■ **Data for the task**
--
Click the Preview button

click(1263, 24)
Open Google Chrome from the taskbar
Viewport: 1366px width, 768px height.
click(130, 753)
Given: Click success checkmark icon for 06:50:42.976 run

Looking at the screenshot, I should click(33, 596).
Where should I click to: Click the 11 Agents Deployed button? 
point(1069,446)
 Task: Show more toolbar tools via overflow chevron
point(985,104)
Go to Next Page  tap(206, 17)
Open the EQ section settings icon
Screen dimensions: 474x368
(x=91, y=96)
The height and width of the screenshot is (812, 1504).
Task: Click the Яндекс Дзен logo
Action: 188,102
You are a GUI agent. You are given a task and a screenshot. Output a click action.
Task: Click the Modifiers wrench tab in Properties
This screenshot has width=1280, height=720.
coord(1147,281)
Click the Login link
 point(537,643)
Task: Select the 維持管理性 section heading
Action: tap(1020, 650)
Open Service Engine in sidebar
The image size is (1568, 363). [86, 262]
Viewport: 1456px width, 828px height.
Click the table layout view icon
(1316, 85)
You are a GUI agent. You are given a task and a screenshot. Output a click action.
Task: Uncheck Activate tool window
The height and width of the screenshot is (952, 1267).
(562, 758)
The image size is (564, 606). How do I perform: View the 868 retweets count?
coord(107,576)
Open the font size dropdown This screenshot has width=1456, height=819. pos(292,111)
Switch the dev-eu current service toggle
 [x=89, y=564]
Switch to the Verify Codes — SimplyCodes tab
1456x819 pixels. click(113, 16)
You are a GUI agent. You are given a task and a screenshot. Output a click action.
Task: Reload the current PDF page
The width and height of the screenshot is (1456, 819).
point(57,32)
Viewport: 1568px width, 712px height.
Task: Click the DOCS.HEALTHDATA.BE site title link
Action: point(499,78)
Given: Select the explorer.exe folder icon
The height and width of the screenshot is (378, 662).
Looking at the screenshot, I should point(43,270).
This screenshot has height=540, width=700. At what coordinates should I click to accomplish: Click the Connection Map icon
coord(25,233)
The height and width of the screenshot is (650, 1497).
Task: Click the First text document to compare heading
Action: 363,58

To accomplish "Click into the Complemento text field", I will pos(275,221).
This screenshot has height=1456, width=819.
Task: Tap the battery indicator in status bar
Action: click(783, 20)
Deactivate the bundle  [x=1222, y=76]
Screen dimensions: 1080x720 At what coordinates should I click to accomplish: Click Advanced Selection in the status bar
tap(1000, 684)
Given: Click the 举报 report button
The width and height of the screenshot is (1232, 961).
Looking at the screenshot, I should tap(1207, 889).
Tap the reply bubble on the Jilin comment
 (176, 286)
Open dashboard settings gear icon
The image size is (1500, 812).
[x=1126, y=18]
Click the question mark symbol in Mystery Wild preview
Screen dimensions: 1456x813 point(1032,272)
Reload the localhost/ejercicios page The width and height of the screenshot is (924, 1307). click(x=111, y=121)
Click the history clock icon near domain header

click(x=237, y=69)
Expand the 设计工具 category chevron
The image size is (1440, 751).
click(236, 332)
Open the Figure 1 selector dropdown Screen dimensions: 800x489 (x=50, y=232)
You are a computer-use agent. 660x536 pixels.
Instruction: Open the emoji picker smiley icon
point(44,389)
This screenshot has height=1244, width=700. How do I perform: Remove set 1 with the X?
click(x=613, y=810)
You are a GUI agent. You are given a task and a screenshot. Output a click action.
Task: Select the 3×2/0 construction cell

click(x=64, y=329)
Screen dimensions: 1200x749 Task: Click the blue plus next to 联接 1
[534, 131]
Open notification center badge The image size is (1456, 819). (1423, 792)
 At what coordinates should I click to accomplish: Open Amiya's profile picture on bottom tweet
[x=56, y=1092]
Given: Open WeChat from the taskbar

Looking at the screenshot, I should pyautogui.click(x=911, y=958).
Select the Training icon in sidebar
--
■ **Work required**
Copy out the lines of the entries above, from the first line through the line containing "Go to Next Page", inclusive, without changing anything.

■ **Answer to this problem**
Click the Preview button

click(1263, 24)
Open Google Chrome from the taskbar
Viewport: 1366px width, 768px height.
click(130, 753)
Given: Click success checkmark icon for 06:50:42.976 run

Looking at the screenshot, I should click(33, 596).
Where should I click to: Click the 11 Agents Deployed button? 
point(1069,446)
 Task: Show more toolbar tools via overflow chevron
point(985,104)
Go to Next Page  tap(206, 17)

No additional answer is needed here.